The“Who’s on first” routine has become a staple of Americana even for foreign transplants like me. But if figuring out the identity of who is on second base (no, wait, that’s What on second, right?) is so hard when we’re dealing with a few people, the challenges of managing identity in large enterprises can be just as hard. And, really, nowhere near as funny.

I was recently at Microsoft’s TechEd Conference in New Orleans – always a great opportunity to meet the people who, day to day, keep the IT lights on and the networks humming. Despite my background in security, I spent a lot of time talking about Active Directory (AD) and Group Policy, which is probably not surprising given the type of individuals at the show, and the increasingly high profile that security for Active Directory now has. The most common question I got was – “So, some guy made a change to group policy and now (insert large number of people) can’t get access to their stuff anymore. Anyway, no one would admit to doing it, and I really don’t want to have that happen again. How do I fix that?”

This kind of non-malicious insider incident, in which a simple mistake can cause massive disruption, is exactly the reason why it is so important to get AD security right.

The problem is that even with the best of intentions, a simple mistake with group policy can knock out access for a lot of people, and that can cost equally impressive amounts of money.  However, the real challenge comes in figuring out who did what (apologies to Mr. Abbott and Mr. Costello) and then fixing it.  Finger pointing, and lack of accountability will only make things worse.

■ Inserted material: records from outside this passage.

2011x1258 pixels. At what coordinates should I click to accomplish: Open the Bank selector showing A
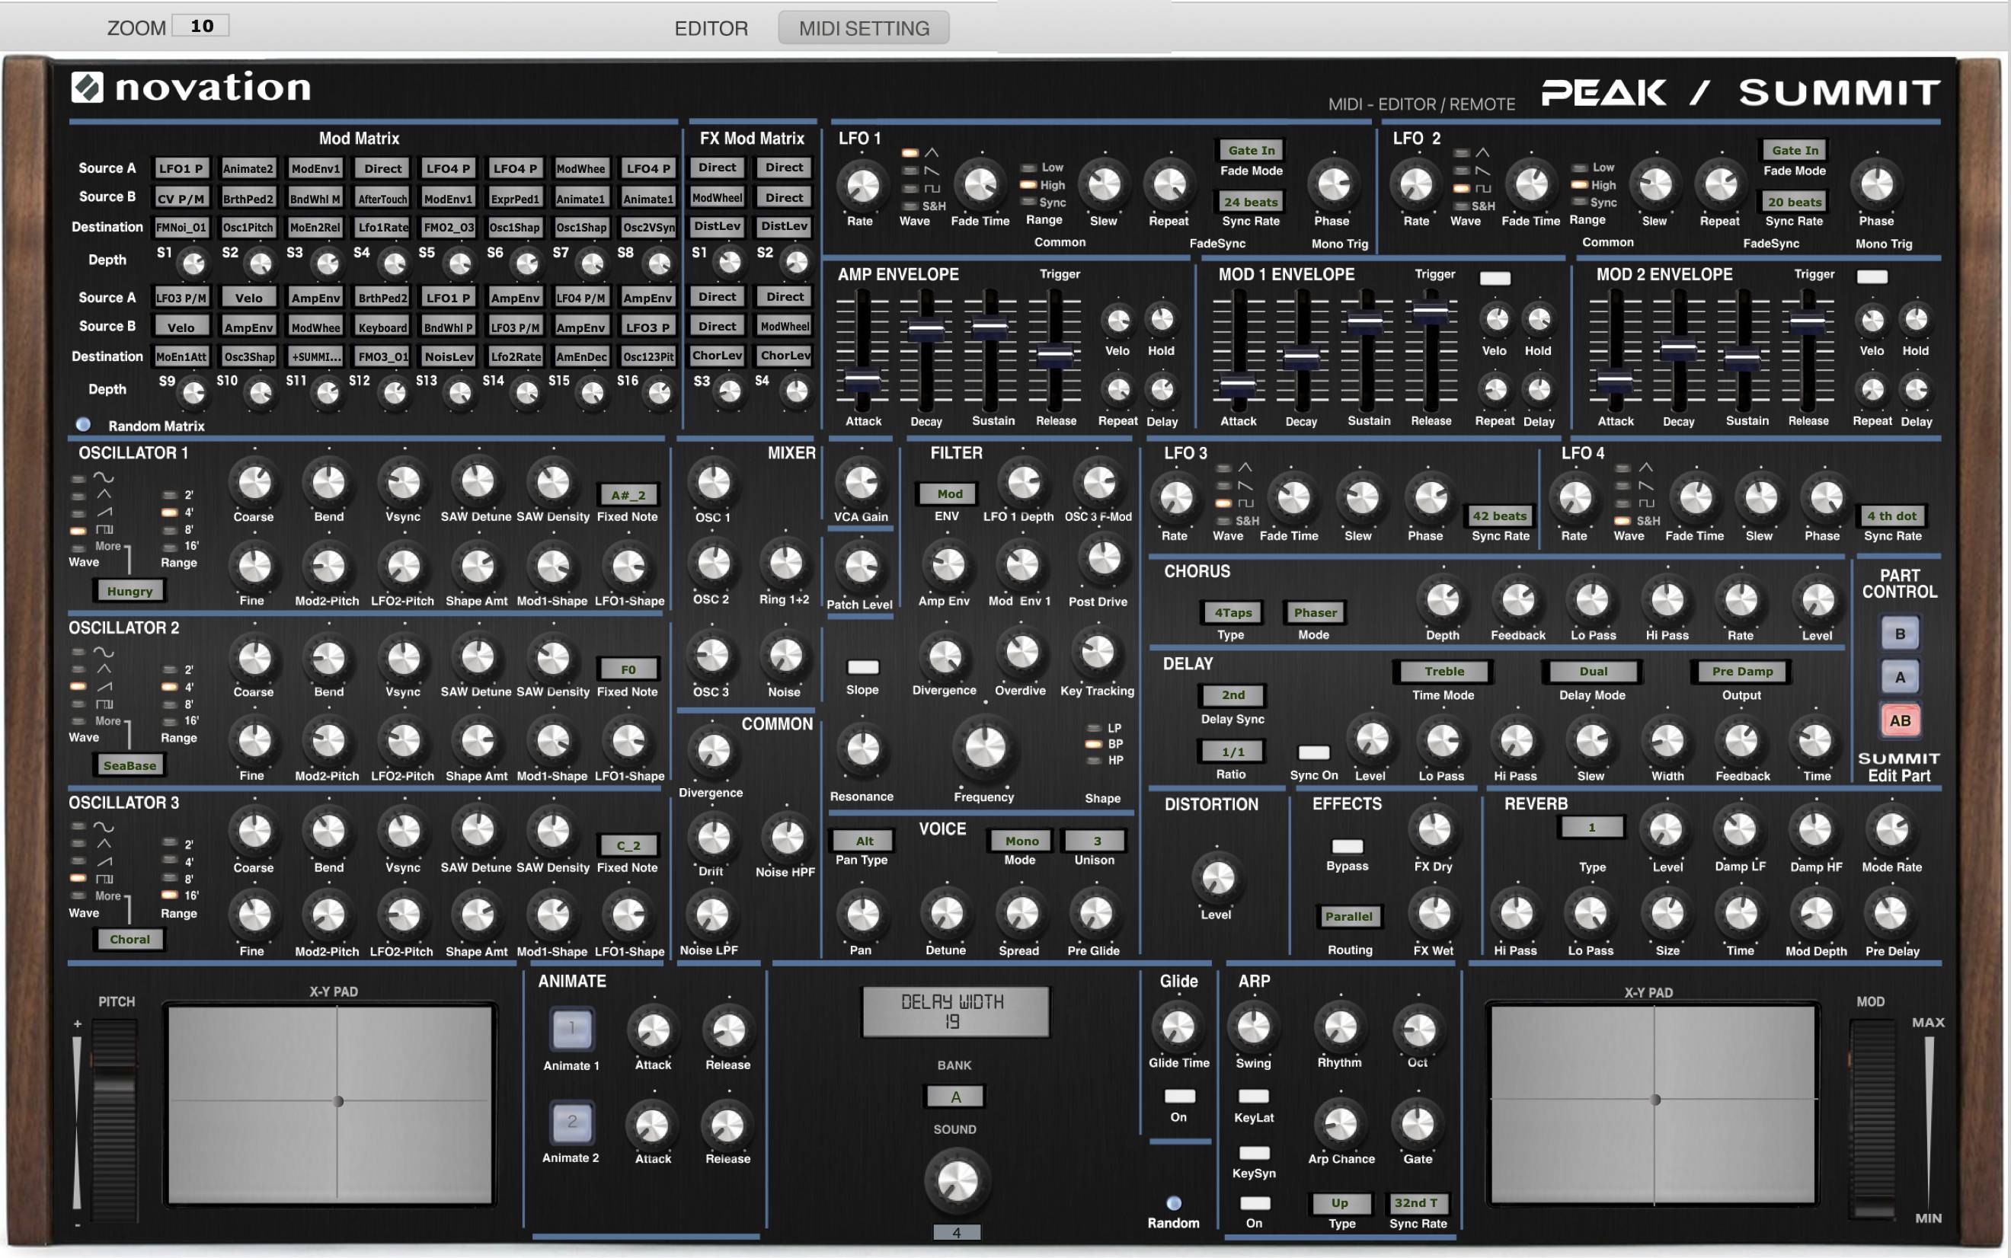(x=954, y=1096)
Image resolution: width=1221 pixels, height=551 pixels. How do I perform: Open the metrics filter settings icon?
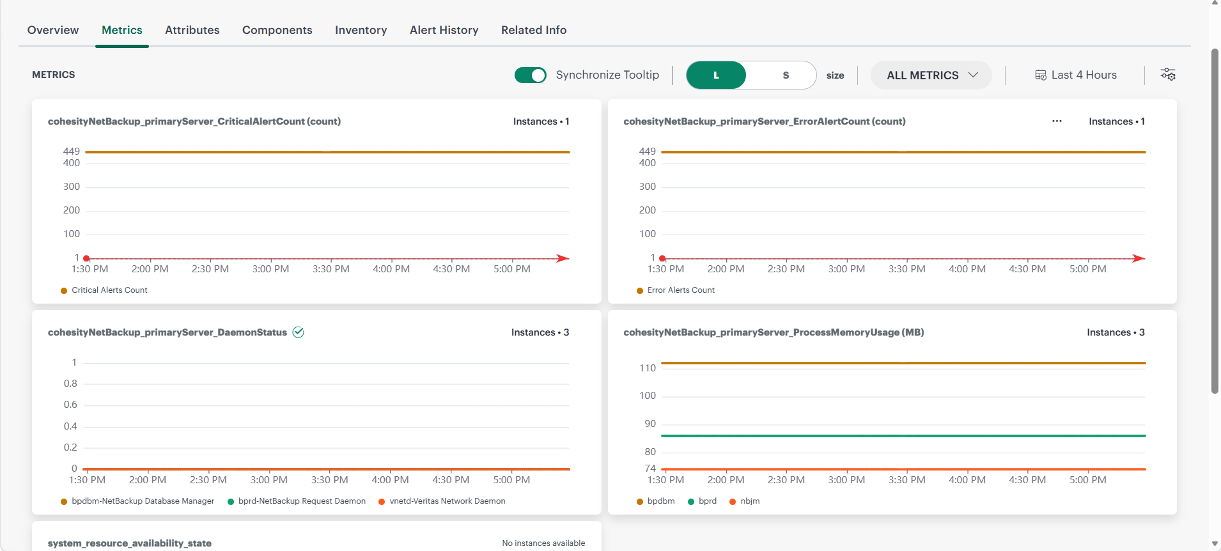(1168, 75)
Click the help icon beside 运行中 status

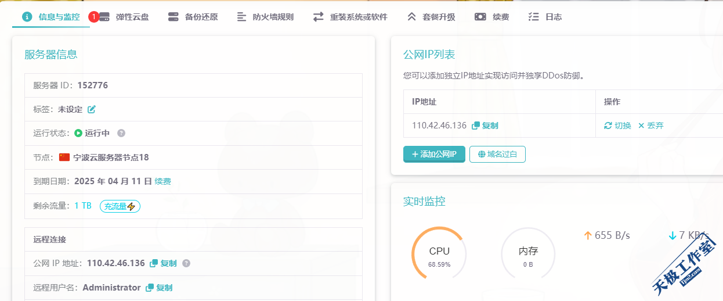121,133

So, the question came up again and again:  How do I know when someone has done something bad, and how do I figure out who did it?

It’s a challenge, and as Active Directory becomes the cornerstone of managing identity in so many enterprises, it’s one that has to get solved. Good controls over delegation of privilege can reduce the scope of the problem, but what’s also needed is solid auditing and logging of activity. The best approach is to roll up alerting on unmanaged changes into your security monitoring infrastructure, such as a SIEM tool, simply because it gives you better visibility into what’s going on, better ability to correlate changes with other events, and ultimately, a better chance of figuring out what happened if the worst occurs.

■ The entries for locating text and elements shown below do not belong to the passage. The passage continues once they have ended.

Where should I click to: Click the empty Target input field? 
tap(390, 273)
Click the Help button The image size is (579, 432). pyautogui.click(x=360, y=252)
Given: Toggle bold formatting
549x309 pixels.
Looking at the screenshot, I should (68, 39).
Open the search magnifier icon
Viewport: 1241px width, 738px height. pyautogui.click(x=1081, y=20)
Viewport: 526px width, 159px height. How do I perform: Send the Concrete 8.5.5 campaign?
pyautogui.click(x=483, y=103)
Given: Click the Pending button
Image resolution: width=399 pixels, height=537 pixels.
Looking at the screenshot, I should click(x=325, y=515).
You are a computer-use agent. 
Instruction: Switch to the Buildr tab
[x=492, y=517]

As a simple example, if I see Bill make a change to move a little-used service account into the finance group, it would be good to know if that same account suddenly starts grabbing large amounts of sensitive information.  Perhaps something is going on, methinks…

For more thoughts on that, let me direct you to the blog of Erin Avery, who also attended TechEd and who generally gets in to a lot of conversations around Active Directory, and especially the problems of provisioning and de-provisioning users in a secure way.

Getting management of users and their access rights under control is one of the most fundamental building blocks of good security. It applies equally to the people who manage them too, however. Simply saying “Well, just hire people you trust” (yes, we really did hear that from someone who shall remain nameless) isn’t going to be a strategy that keeps you out of the headlines. 

Active Directory is a great place to manage identities, but frankly, it’s going to need a little help to make sure that, in the end, your security doesn’t end up looking like something from, well, Abbott and Costello.